Th Season of Climate Change

September 22 brought the first day of Autumn – and we had seen the first frost already. Not really a killing frost, for most of our garden plants have enough sugars within their cells to resist beyond the initial 32 degrees. The zucchinis and cucumbers seem to be the first to show frost damage . . and those plants contain a lot of water.

In the eighties, we kept and protected a copy of the 1941 yearbook of agriculture – Climate and Man. It was valuable back then – it had the nation’s climatic summaries for spots within each county – in Lincoln County, the records existed for Fortine, Libby and Upper Yaak. There were 32 years of daily weather records for Fortine. The average date for the first killing frost was September 8, and the book showed an average 102 day growing season, with 17.43 inches of annual precipitation. I had thought that Fortine’s inclusion was due to Winton Weydemeyer’s volunteer efforts in weather monitoring – but as I look at the data going back to 1909 (when Winton was 6 years old) I realize that someone else started the job that Winton continued. Still, our climate records are a legacy of Winton’s quiet efforts.

Climate and Man is not so valuable anymore – – provides links to finding your frost dates by the Hardiness Zone method, and by NOAA records. So I type in 59918 (Fortine’s Zip) and find:

Your results:

Fortine, MT (59918)

Nearest Station: FORTINE 1 N, MT

Last Frost Date: June 4

First Frost Date: September 9

You have at least 96 freeze-free days in a year.

Intriguing – Fortine’s growing season was 6 days longer before World War II . . . but that is probably more indicative of projecting a relatively small (39 years) partial duration series than indicating global (or even local) cooling and climate change.

The link also provides some probability information:

To show the dates above, we use probability level of 50% and frost temperature of 32°F. If you want to start your garden earlier in the spring with a higher risk of frost, or later with a lower risk, use the following table:

Late Frost Date

36°Jun 2Jun 28Jul 24
32°May 14Jun 4Jun 26
28°Apr 28May 17Jun 6

Early Frost Date

36°Aug 11Aug 24Sep 7
32°Aug 28Sep 9Sep 21
28°Sep 1Sep 18Oct 5
Data provided by the National Centers for Environmental Information.
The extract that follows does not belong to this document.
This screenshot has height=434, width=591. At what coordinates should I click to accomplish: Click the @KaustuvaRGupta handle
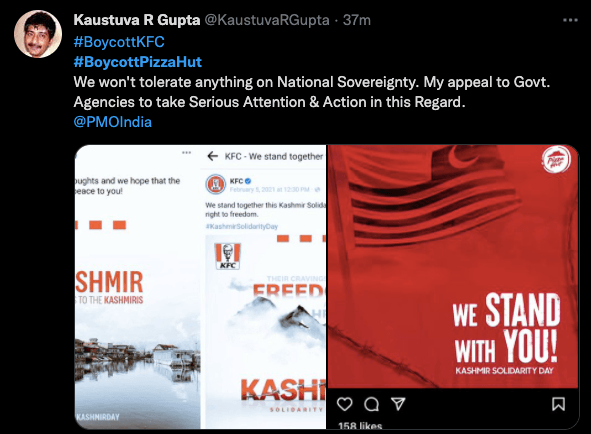pos(267,20)
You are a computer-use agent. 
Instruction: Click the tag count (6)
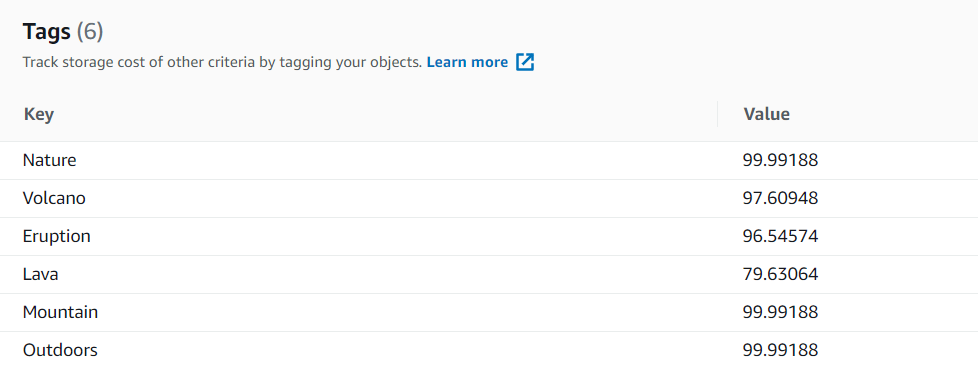(90, 31)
Probability level (90%, 50%, 10%) is the chance of the temperature to go below the threshold after the last frost date or before the first frost date. Using a lower probability means you have lower risk of unexpected frost damage but shorter gardening days in a year.

The importance of the 28 degree frost is that it is generally the killing frost – the sugars and other organics in our garden plants mean that different species have different critical temperatures.  Texas A&M Extension  Cold Tolerance in Vegetables | Archives | Aggie Horticulture  provides this explanation about the temperatures that kill our garden crops:

“This is very difficult to do and be accurate since cold tolerance depends on preconditioning. For instance, if broccoli has been growing in warm conditions and temperatures drop below 22 degrees F., it will probably be killed. If these same broccoli plants had experienced cool weather, they would probably survive the sudden cold.
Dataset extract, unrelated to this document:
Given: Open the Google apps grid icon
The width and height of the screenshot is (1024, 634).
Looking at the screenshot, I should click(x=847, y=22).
In general, a frost (31-33 degrees F.) will kill beans, cantaloupe, corn, cucumbers, eggplant, okra, peas, pepper, potatoes, sweet potatoes, squash, tomatoes, and watermelon.

Colder temperatures (26-31 degrees F.) may burn foliage but will not kill broccoli, cabbage, cauliflower, chard, lettuce, mustard, onion, radish, and turnip.

The real cold weather champs are beets, Brussels sprouts, carrots, collards, kale, parsley, and spinach.”

Spring was cold and wet this year, and the killing frost took a long time to reach my garden.  Your results may differ.